When I reflect on who it is you are, I tend to see my past mistakes,
I think of bruises, I picture scars, I feel somewhat incomplete.
I realize- my moments of self-doubting, and believing I’m the reason for existence; this idea of God… is just far-fetched- that it’s in this lack of faith you chose to meet me.
In the burden of my self-destructive outlets, you stayed near, you made a spot within the gaping hole of this thing we call a heart, which tends to do just about everything except lend glory unto you; as broken as it is you still made room.
You formed its shape; you built its walls, put all necessary framework in its proper place, and at its center put a chair in which you sat in wait,
it took forever and half, until that moment when you drew the blinds over my selfish visions, and let my dreams of flashing lights grow slightly dim,
and when the noise had finally settled that’s when I saw you sitting in that chair, patiently waiting where you had for twenty years, and I asked you if the voice that I heard calling was from you, and in a tone I can’t forget, you said, “it’s always been”.
Faithfulness. The problem is my eyes are too on me, constantly find myself looking down, staring towards the ground as if I’ll find the answers.
As if I’ll have success by paving paths myself and doing life my way, and thinking I’ll do better if I let you stay in your lane.
When I think back, on who I was throughout that time, I imagine God with a big smile and hopefully a laugh- knowing that, in three years’ time, he would claim me as a son, that he would soon call me his own, that despite my nervous running, and my comfort in the “world” he would show me that my acts of rebellion were just attempts at finding space inside his home.
When I reflect on who it is you are, I see that you’re a God of grace, I think of love, I picture faith, I realize that you’re not obsessed with my mistakes, and in my moments of self-doubting, and believing I’m the reason for existence, this idea of God is full-fletched truth- that by his faithfulness he’ll never leave me.
You offer freedom from all self-destructive habits, you’re not as far away as we all think, that within the gaping hole of this thing we call a soul- you built a God-shaped space.
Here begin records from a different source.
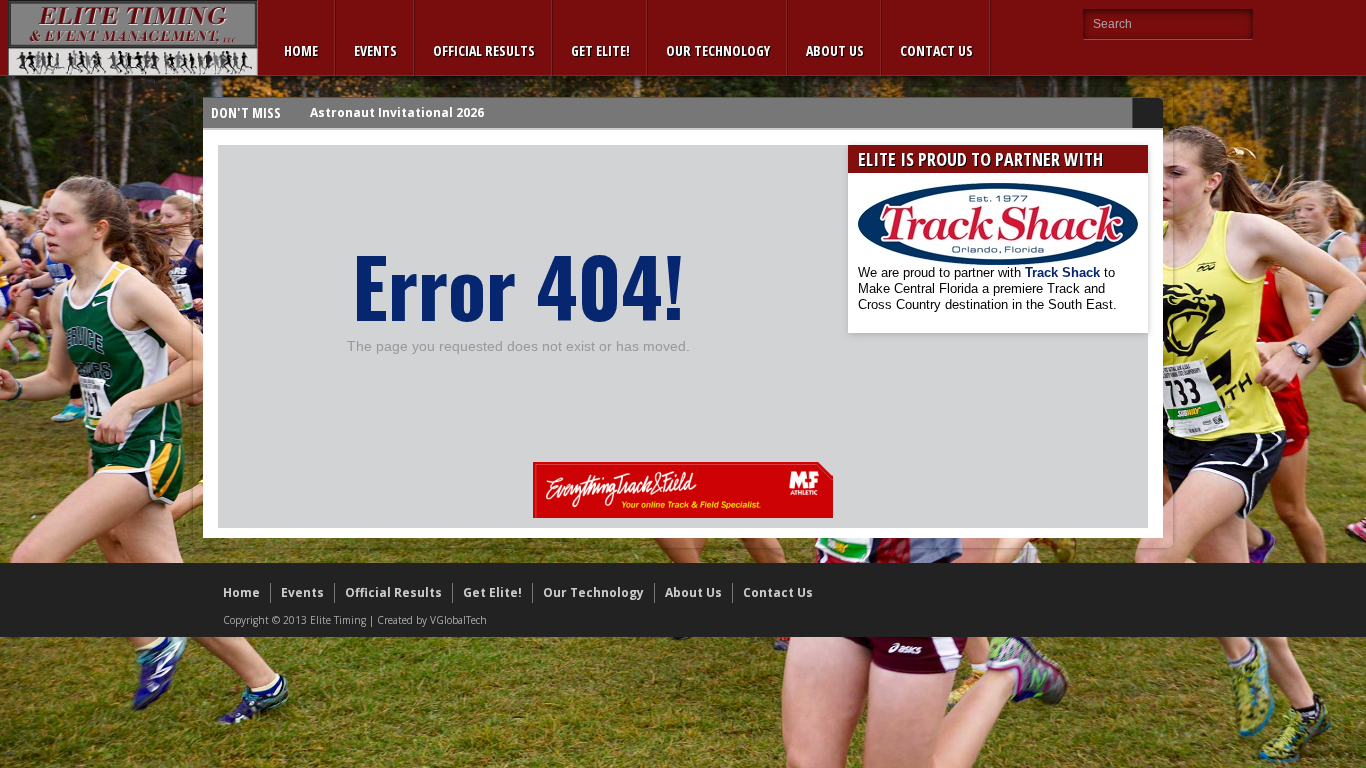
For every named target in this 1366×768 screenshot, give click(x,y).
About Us (835, 50)
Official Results (484, 50)
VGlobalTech (458, 620)
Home (301, 50)
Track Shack (1064, 272)
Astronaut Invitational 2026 (397, 112)
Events (375, 50)
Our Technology (718, 50)
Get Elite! (600, 50)
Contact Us (936, 50)
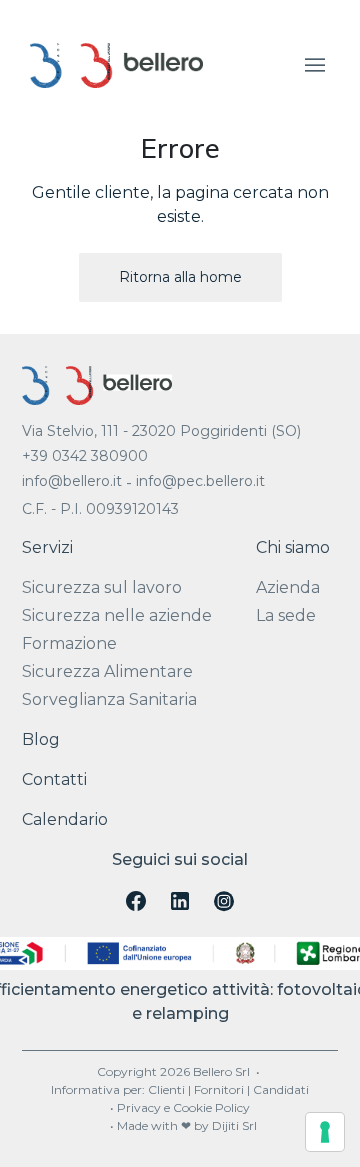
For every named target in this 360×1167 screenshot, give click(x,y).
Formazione (69, 643)
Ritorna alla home (180, 277)
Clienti (166, 1089)
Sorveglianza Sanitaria (109, 699)
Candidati (281, 1089)
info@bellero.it (72, 481)
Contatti (54, 779)
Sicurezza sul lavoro (102, 587)
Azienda (288, 587)
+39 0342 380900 (85, 456)
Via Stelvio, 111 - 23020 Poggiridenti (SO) (161, 431)
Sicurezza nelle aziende (117, 615)
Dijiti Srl (234, 1125)
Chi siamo (293, 547)
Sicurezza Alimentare (107, 671)
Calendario (65, 819)
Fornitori (219, 1089)
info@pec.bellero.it (200, 481)
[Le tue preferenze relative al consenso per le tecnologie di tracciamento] (325, 1132)
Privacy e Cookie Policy (183, 1107)
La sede (286, 615)
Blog (41, 739)
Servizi (47, 547)
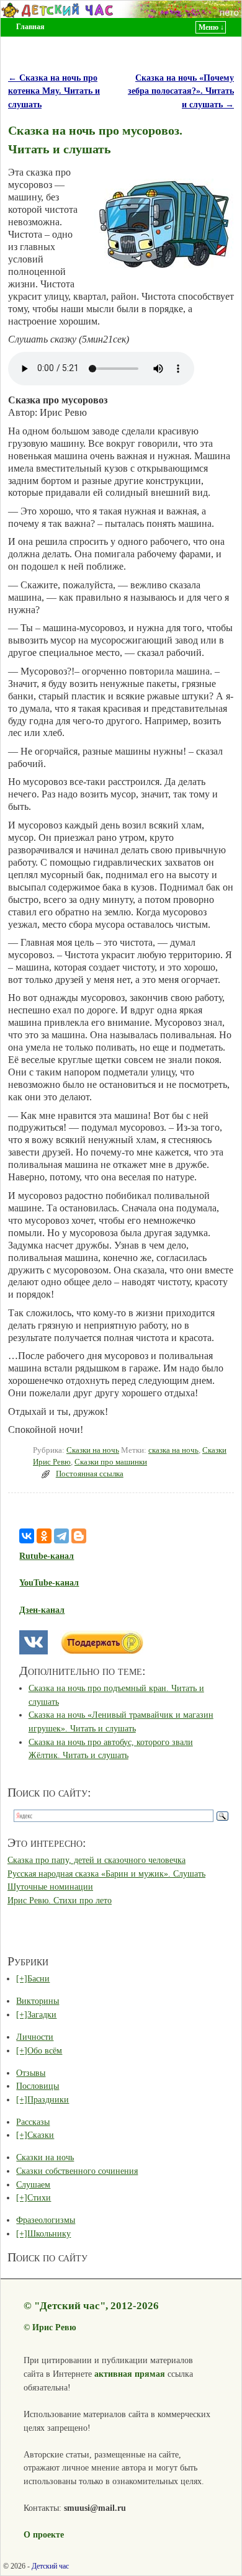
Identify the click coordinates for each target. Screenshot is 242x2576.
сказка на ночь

And it must be tough to watch us stuff it full of crap we think will better fill your place, but from there you take what’s missing and you show us that you cannot be replaced.
So, I put a chair inside your home and take a seat, and in no time whatsoever you come and greet me,
you show me that my dreams of flashing lights are ultimately just attempts at reaching out and searching for a greater hope that I’d find you, and as noisy as I try to make it, you’ve known exactly when to turn it down and make me calmly sit; to pray for patience and know that with you I’ll journey on for twenty years, that faithfulness can go both ways, and you’ll extend the love that’s needed when I slip, it’s then you asked me, “do you know that I won’t waver in the affection that I have for you?” And in a tone, I hoped was fitting I said, “I’m trying to.”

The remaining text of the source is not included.